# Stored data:
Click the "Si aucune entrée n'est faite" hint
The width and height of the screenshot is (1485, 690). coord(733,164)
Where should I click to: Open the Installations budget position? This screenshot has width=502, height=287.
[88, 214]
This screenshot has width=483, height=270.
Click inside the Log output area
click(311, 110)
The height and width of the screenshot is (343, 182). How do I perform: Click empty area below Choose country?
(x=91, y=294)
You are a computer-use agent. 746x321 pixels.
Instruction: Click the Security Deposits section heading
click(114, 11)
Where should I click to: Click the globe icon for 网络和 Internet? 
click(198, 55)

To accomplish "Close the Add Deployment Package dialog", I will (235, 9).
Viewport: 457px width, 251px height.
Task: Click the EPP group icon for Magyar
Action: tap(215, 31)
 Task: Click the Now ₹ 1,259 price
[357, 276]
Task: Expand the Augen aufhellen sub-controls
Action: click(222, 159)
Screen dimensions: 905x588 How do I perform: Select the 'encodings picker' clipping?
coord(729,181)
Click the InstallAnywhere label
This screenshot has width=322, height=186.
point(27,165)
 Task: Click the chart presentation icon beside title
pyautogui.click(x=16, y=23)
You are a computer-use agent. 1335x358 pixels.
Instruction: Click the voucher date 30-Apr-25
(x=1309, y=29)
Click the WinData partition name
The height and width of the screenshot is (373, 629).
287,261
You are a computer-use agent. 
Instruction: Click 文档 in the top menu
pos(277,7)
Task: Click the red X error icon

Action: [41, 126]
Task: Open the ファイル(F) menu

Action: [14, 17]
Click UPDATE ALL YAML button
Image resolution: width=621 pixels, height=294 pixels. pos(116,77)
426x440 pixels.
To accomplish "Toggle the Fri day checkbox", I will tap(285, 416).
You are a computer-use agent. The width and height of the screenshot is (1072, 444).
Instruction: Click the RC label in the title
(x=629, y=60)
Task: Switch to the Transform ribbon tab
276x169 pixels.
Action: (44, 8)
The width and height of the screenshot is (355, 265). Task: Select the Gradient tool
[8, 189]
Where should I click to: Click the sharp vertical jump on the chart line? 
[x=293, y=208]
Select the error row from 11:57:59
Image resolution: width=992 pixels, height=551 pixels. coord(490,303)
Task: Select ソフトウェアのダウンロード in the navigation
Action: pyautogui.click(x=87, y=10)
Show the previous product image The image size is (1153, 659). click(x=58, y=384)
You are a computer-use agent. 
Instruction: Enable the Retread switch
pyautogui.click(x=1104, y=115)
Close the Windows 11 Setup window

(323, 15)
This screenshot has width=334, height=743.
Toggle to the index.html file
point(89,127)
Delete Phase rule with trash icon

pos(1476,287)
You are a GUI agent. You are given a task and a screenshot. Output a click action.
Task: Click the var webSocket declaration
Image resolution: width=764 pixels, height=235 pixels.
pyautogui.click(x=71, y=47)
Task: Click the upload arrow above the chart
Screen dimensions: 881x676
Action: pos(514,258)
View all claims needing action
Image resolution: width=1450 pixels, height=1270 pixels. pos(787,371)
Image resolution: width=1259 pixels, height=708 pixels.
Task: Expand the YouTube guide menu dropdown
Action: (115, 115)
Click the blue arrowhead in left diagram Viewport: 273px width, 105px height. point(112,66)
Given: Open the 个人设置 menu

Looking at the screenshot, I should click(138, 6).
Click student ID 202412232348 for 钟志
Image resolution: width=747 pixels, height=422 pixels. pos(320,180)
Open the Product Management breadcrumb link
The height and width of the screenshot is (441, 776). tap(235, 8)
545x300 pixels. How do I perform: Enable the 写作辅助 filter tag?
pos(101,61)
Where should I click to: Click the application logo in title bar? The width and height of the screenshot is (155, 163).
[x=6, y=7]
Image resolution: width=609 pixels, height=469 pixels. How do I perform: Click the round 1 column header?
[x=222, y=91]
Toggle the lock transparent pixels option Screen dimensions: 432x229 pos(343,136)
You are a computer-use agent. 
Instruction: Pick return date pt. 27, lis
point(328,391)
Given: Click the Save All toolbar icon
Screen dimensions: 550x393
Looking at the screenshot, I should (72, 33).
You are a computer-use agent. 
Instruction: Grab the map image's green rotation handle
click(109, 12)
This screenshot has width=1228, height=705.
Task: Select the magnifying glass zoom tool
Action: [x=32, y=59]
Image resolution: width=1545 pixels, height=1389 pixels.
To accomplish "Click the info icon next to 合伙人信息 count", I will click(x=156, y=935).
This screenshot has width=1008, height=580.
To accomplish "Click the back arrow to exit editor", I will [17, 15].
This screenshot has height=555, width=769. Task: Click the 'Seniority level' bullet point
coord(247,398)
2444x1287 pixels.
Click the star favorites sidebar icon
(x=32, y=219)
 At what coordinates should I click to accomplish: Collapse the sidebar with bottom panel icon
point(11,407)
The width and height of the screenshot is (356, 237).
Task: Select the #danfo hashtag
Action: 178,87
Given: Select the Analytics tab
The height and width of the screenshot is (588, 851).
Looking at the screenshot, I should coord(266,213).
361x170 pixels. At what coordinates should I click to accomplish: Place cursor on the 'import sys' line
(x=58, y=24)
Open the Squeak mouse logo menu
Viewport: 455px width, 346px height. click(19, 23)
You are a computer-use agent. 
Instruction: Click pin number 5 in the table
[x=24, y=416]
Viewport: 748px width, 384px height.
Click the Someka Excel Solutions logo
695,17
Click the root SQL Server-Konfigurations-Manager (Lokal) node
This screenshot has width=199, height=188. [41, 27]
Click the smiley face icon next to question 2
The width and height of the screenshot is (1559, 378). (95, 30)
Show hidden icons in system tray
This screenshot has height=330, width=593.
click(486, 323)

# Exercise prompt:
Nothing above should be left out; write out every record exactly.

# Task response:
Click the "Si aucune entrée n'est faite" hint
The width and height of the screenshot is (1485, 690). coord(733,164)
Where should I click to: Open the Installations budget position? This screenshot has width=502, height=287.
[88, 214]
This screenshot has width=483, height=270.
Click inside the Log output area
click(311, 110)
The height and width of the screenshot is (343, 182). How do I perform: Click empty area below Choose country?
(x=91, y=294)
You are a computer-use agent. 746x321 pixels.
Instruction: Click the Security Deposits section heading
click(114, 11)
Where should I click to: Click the globe icon for 网络和 Internet? 
click(198, 55)

To accomplish "Close the Add Deployment Package dialog", I will (235, 9).
Viewport: 457px width, 251px height.
Task: Click the EPP group icon for Magyar
Action: tap(215, 31)
 Task: Click the Now ₹ 1,259 price
[357, 276]
Task: Expand the Augen aufhellen sub-controls
Action: click(222, 159)
Screen dimensions: 905x588 How do I perform: Select the 'encodings picker' clipping?
coord(729,181)
Click the InstallAnywhere label
This screenshot has width=322, height=186.
point(27,165)
 Task: Click the chart presentation icon beside title
pyautogui.click(x=16, y=23)
You are a computer-use agent. 1335x358 pixels.
Instruction: Click the voucher date 30-Apr-25
(x=1309, y=29)
Click the WinData partition name
The height and width of the screenshot is (373, 629).
287,261
You are a computer-use agent. 
Instruction: Click 文档 in the top menu
pos(277,7)
Task: Click the red X error icon

Action: [41, 126]
Task: Open the ファイル(F) menu

Action: [14, 17]
Click UPDATE ALL YAML button
Image resolution: width=621 pixels, height=294 pixels. pos(116,77)
426x440 pixels.
To accomplish "Toggle the Fri day checkbox", I will tap(285, 416).
You are a computer-use agent. The width and height of the screenshot is (1072, 444).
Instruction: Click the RC label in the title
(x=629, y=60)
Task: Switch to the Transform ribbon tab
276x169 pixels.
Action: (44, 8)
The width and height of the screenshot is (355, 265). Task: Select the Gradient tool
[8, 189]
Where should I click to: Click the sharp vertical jump on the chart line? 
[x=293, y=208]
Select the error row from 11:57:59
Image resolution: width=992 pixels, height=551 pixels. coord(490,303)
Task: Select ソフトウェアのダウンロード in the navigation
Action: pyautogui.click(x=87, y=10)
Show the previous product image The image size is (1153, 659). click(x=58, y=384)
You are a computer-use agent. 
Instruction: Enable the Retread switch
pyautogui.click(x=1104, y=115)
Close the Windows 11 Setup window

(323, 15)
This screenshot has width=334, height=743.
Toggle to the index.html file
point(89,127)
Delete Phase rule with trash icon

pos(1476,287)
You are a GUI agent. You are given a task and a screenshot. Output a click action.
Task: Click the var webSocket declaration
Image resolution: width=764 pixels, height=235 pixels.
pyautogui.click(x=71, y=47)
Task: Click the upload arrow above the chart
Screen dimensions: 881x676
Action: pos(514,258)
View all claims needing action
Image resolution: width=1450 pixels, height=1270 pixels. pos(787,371)
Image resolution: width=1259 pixels, height=708 pixels.
Task: Expand the YouTube guide menu dropdown
Action: (115, 115)
Click the blue arrowhead in left diagram Viewport: 273px width, 105px height. point(112,66)
Given: Open the 个人设置 menu

Looking at the screenshot, I should click(138, 6).
Click student ID 202412232348 for 钟志
Image resolution: width=747 pixels, height=422 pixels. pos(320,180)
Open the Product Management breadcrumb link
The height and width of the screenshot is (441, 776). tap(235, 8)
545x300 pixels. How do I perform: Enable the 写作辅助 filter tag?
pos(101,61)
Where should I click to: Click the application logo in title bar? The width and height of the screenshot is (155, 163).
[x=6, y=7]
Image resolution: width=609 pixels, height=469 pixels. How do I perform: Click the round 1 column header?
[x=222, y=91]
Toggle the lock transparent pixels option Screen dimensions: 432x229 pos(343,136)
You are a computer-use agent. 
Instruction: Pick return date pt. 27, lis
point(328,391)
Given: Click the Save All toolbar icon
Screen dimensions: 550x393
Looking at the screenshot, I should (72, 33).
You are a computer-use agent. 
Instruction: Grab the map image's green rotation handle
click(109, 12)
This screenshot has width=1228, height=705.
Task: Select the magnifying glass zoom tool
Action: [x=32, y=59]
Image resolution: width=1545 pixels, height=1389 pixels.
To accomplish "Click the info icon next to 合伙人信息 count", I will click(x=156, y=935).
This screenshot has width=1008, height=580.
To accomplish "Click the back arrow to exit editor", I will [17, 15].
This screenshot has height=555, width=769. Task: Click the 'Seniority level' bullet point
coord(247,398)
2444x1287 pixels.
Click the star favorites sidebar icon
(x=32, y=219)
 At what coordinates should I click to accomplish: Collapse the sidebar with bottom panel icon
point(11,407)
The width and height of the screenshot is (356, 237).
Task: Select the #danfo hashtag
Action: 178,87
Given: Select the Analytics tab
The height and width of the screenshot is (588, 851).
Looking at the screenshot, I should coord(266,213).
361x170 pixels. At what coordinates should I click to accomplish: Place cursor on the 'import sys' line
(x=58, y=24)
Open the Squeak mouse logo menu
Viewport: 455px width, 346px height. click(19, 23)
You are a computer-use agent. 
Instruction: Click pin number 5 in the table
[x=24, y=416]
Viewport: 748px width, 384px height.
Click the Someka Excel Solutions logo
695,17
Click the root SQL Server-Konfigurations-Manager (Lokal) node
This screenshot has width=199, height=188. [41, 27]
Click the smiley face icon next to question 2
The width and height of the screenshot is (1559, 378). (95, 30)
Show hidden icons in system tray
This screenshot has height=330, width=593.
click(486, 323)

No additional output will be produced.